EJERCICIOS PROPUESTOS ▸
A. Reescribe el fragmento del texto sobre los barrios de Santo Domingo que comienza en las palabras "Para alguien que" y termina tras "que será leído.", cambiando "asfalto" por "pavimento".
B. Indica si cada afirmación concuerda con el texto sobre los barrios de Santo Domingo, con un sí o un no y las palabras textuales que lo deciden: (i) según el texto, no es lo mismo ser de San Carlos que de Villa Juana; (ii) el texto afirma que la singularidad de los espacios es visible para cualquier tipo de mirada; (iii) el texto sostiene que importa si un hecho tiene lugar en París, Tokio o Santo Domingo.

TEXTO DEL EJERCICIO ▸
---

Una ciudad es una inmensa burbuja, una pompa de jabón flotando en el imaginario colectivo de todos y cada uno de sus ciudadanos. Lo que hace realmente interesante dicho espacio geográfico es que toda gran ciudad contiene a su vez pequeñas microesferas, parcelas con características propias que le otorgan un estatus distinto y particular. Por esta razón no podemos hablar de Santo Domingo como abstracción única y abarcadora de esta extensa urbe que habitamos. Entre una cuadra y otra cuadra y de un barrio a otro barrio, existen códigos secretos, marcas identitarias que nos distinguen y separan para dotarnos de personalidad. Rastrear, profundizar en estas particularidades, es ahondar en lo esencial, casi como llegar al carbono catorce, al origen mismo que conforma en esencia a sus habitantes.
Sin ir más lejos no es lo mismo ser, por ejemplo, de San Carlos que de Villa Juana. Cada uno de los barrios utiliza no solo un lenguaje distinto y peculiar, con expresiones que delatan la procedencia de quién habla, sino que hasta el movimiento corporal que le acompaña viene a sumar identidad a los individuos que lo habitan. Podríamos incluso trazar con facilidad una cartografía íntima y cercana de cada uno de ellos y si nos sumergimos en sus aguas hasta rozar casi el límite, las diferencias que ante ojos atentos afloran nos podrían llevar a afinar el criterio con una precisión tal que se acercaría a la línea que separa a un alemán de un chileno. Suena a exageración lo que digo y lo sé, pero la singularidad de los espacios es soterrada e invisible ante determinados tipos de mirada. Uno ha de ser ávido en la búsqueda de lo singular, aquello que no se muestra en la mismísima superficie de las cosas y esta apreciación nos permitirá descubrir el valor intrínseco de cada lugar que nos tocó por destino.
Para alguien que vive de construir historias es fundamental atisbar lo que corre por debajo del asfalto o más allá de los focos que iluminan la noche. Es precisamente en la infatigable búsqueda de lo que está en el centro de la cáscara lo que hace atractivo cada hecho, sin reparar en si este tiene lugar en París, Tokio o Santo Domingo. Lo que importa, lo que en realidad importa, es despejar incógnitas, allanar los senderos que conduzcan hasta la misma médula del hueso y a partir de ahí contarlo. Narrar con el corazón en la mano lo inefable, ese momento único en el universo que persistirá en el texto más allá del lector y de la latitud desde la que será leído.

---

Datos registrados:
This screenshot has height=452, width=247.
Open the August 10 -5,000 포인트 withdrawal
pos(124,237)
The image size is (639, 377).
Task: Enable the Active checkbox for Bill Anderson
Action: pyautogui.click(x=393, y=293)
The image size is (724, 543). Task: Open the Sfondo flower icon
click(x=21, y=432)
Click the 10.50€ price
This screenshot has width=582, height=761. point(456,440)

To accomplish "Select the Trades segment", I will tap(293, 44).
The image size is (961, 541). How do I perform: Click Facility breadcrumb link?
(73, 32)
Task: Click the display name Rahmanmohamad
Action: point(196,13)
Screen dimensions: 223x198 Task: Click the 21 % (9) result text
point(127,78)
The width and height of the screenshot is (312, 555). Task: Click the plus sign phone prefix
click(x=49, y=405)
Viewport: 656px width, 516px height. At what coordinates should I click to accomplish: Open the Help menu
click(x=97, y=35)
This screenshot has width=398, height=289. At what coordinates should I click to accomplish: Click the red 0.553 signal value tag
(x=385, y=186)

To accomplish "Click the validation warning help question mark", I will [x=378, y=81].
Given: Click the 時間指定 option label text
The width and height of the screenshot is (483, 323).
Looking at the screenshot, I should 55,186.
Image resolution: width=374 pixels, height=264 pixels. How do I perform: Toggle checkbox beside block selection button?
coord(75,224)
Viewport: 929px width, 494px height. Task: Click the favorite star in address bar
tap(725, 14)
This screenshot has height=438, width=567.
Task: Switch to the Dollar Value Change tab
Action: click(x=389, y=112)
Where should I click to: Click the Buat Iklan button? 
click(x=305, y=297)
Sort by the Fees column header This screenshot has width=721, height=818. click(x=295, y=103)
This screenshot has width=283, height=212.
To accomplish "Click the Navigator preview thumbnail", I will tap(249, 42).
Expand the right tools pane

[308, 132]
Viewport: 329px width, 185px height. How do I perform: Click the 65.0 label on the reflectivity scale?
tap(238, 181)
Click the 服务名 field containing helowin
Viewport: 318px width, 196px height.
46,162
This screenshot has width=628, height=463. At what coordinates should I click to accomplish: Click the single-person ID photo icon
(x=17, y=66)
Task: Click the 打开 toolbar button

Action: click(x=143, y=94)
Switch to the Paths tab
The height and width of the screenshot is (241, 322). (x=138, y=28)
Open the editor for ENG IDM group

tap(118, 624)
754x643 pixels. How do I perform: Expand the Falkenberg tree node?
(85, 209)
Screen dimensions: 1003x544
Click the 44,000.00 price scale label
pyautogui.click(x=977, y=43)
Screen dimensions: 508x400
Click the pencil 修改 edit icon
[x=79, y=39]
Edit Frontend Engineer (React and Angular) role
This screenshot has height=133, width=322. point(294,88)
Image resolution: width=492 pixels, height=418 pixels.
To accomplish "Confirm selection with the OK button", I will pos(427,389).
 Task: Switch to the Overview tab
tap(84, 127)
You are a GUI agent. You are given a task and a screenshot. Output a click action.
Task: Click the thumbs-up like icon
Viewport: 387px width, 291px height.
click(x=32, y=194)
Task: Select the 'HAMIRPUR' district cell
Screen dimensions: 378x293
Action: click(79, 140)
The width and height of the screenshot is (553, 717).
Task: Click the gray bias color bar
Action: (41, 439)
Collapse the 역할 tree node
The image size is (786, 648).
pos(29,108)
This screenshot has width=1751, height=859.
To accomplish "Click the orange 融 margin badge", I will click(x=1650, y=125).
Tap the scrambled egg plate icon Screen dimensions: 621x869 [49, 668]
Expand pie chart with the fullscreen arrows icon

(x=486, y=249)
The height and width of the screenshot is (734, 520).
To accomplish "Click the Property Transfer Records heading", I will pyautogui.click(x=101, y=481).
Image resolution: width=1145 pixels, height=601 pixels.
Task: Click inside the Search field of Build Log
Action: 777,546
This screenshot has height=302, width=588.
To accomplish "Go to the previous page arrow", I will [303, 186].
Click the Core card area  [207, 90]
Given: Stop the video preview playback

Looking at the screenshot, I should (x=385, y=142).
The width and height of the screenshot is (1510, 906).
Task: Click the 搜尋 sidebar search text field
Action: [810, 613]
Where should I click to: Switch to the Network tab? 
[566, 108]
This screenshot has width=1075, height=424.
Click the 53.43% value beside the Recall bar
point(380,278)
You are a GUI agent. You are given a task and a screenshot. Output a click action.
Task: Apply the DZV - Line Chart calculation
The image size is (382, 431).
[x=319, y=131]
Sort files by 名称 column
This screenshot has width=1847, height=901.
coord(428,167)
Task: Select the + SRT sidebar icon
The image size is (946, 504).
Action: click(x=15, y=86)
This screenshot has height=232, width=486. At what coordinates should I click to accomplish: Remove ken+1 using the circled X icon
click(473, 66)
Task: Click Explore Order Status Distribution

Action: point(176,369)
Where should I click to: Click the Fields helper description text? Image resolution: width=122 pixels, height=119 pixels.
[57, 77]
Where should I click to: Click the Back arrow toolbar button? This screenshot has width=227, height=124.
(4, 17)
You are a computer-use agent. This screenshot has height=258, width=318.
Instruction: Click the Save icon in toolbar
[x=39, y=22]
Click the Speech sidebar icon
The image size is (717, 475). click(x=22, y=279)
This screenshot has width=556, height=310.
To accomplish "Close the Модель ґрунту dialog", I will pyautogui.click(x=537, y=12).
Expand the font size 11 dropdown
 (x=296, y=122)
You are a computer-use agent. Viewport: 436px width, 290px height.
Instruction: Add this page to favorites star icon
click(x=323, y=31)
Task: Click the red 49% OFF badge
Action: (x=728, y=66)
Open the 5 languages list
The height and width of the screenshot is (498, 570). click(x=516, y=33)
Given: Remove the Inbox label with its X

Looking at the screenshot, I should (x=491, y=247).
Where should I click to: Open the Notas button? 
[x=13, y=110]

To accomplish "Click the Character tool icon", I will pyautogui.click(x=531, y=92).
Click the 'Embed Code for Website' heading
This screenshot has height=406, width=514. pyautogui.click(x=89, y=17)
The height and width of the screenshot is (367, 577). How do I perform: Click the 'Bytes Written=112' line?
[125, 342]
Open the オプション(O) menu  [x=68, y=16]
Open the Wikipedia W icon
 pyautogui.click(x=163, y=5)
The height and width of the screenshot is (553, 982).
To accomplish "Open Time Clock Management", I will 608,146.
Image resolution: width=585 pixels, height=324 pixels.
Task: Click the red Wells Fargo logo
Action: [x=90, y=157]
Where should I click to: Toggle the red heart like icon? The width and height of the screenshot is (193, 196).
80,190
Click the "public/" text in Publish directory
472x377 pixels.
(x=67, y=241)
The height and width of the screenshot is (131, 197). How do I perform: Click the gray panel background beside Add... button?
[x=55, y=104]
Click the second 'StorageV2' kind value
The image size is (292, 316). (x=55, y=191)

---

RESPUESTAS EN ORDEN ▸
A.
Para alguien que vive de construir historias es fundamental atisbar lo que corre por debajo del pavimento o más allá de los focos que iluminan la noche. Es precisamente en la infatigable búsqueda de lo que está en el centro de la cáscara lo que hace atractivo cada hecho, sin reparar en si este tiene lugar en París, Tokio o Santo Domingo. Lo que importa, lo que en realidad importa, es despejar incógnitas, allanar los senderos que conduzcan hasta la misma médula del hueso y a partir de ahí contarlo. Narrar con el corazón en la mano lo inefable, ese momento único en el universo que persistirá en el texto más allá del lector y de la latitud desde la que será leído.

B.
(i) Sí: "no es lo mismo ser, por ejemplo, de San Carlos que de Villa Juana".
(ii) No: "la singularidad de los espacios es soterrada e invisible ante determinados tipos de mirada".
(iii) No: "sin reparar en si este tiene lugar en París, Tokio o Santo Domingo".